### What the exercise asks
Select each line in the records below that contains the word "sidebar" and copy it out. Case counts.

### Task data
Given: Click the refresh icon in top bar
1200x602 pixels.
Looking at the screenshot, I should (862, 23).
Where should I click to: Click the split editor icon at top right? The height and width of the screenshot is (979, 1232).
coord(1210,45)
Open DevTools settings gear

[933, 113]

---

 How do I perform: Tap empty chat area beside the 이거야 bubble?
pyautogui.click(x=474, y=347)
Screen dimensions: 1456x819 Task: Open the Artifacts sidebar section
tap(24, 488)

==

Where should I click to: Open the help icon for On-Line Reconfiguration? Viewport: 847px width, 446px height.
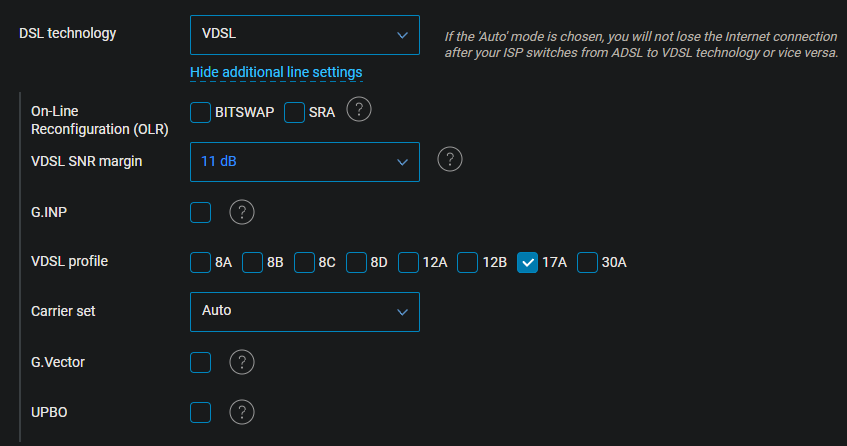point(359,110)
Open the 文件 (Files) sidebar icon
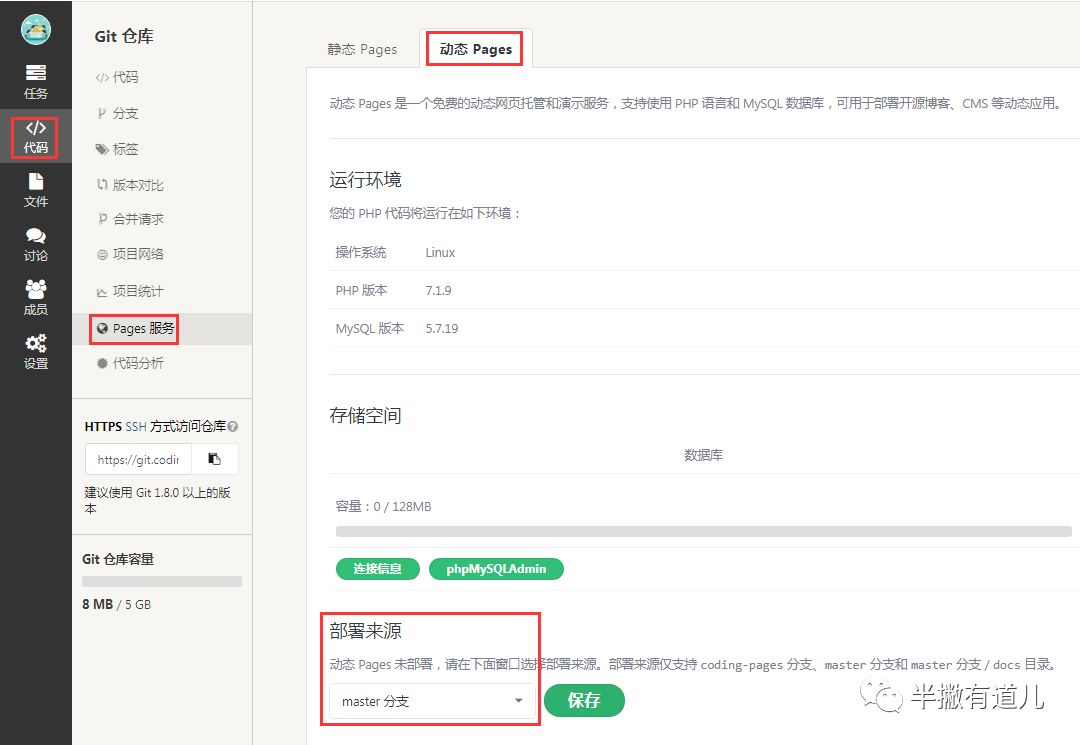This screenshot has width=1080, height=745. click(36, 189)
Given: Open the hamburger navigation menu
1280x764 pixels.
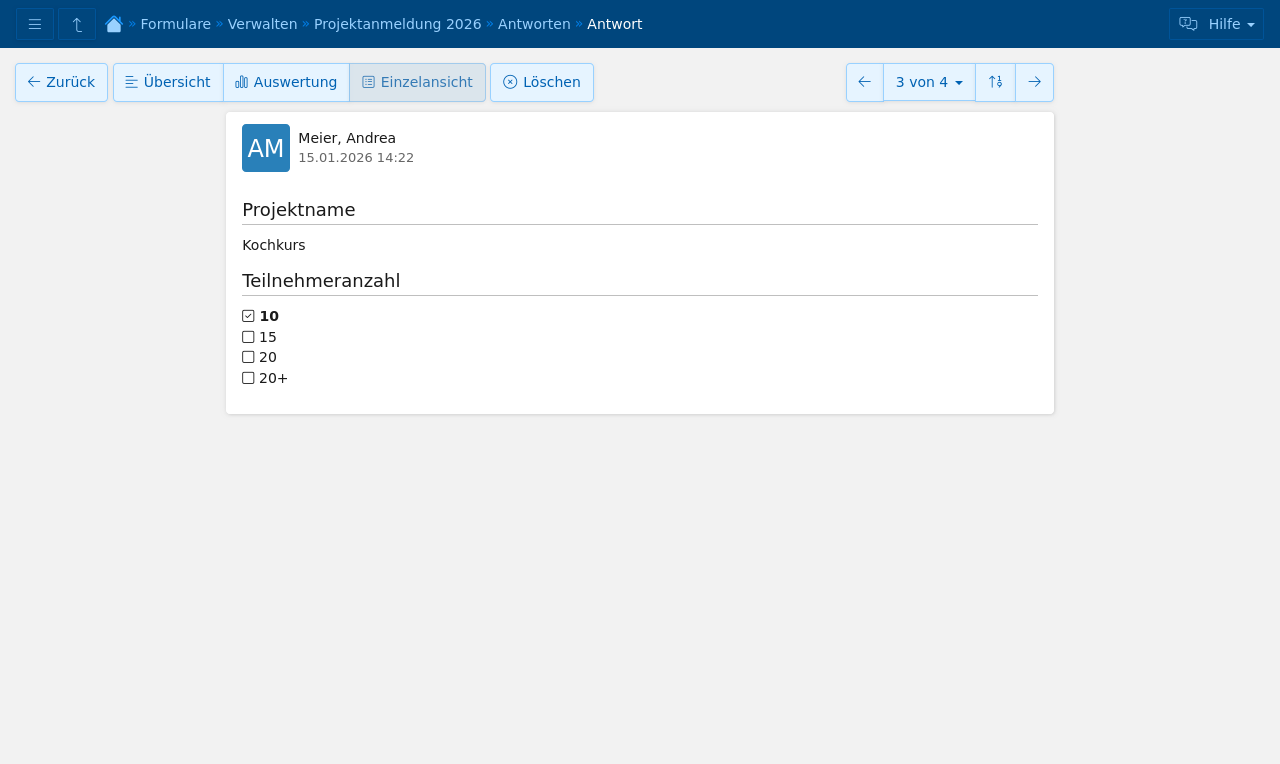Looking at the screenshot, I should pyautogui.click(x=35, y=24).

### Solution for this exercise
Screen dimensions: 1456x819 Task: Open the Artifacts sidebar section
Open the 文件 (Files) sidebar icon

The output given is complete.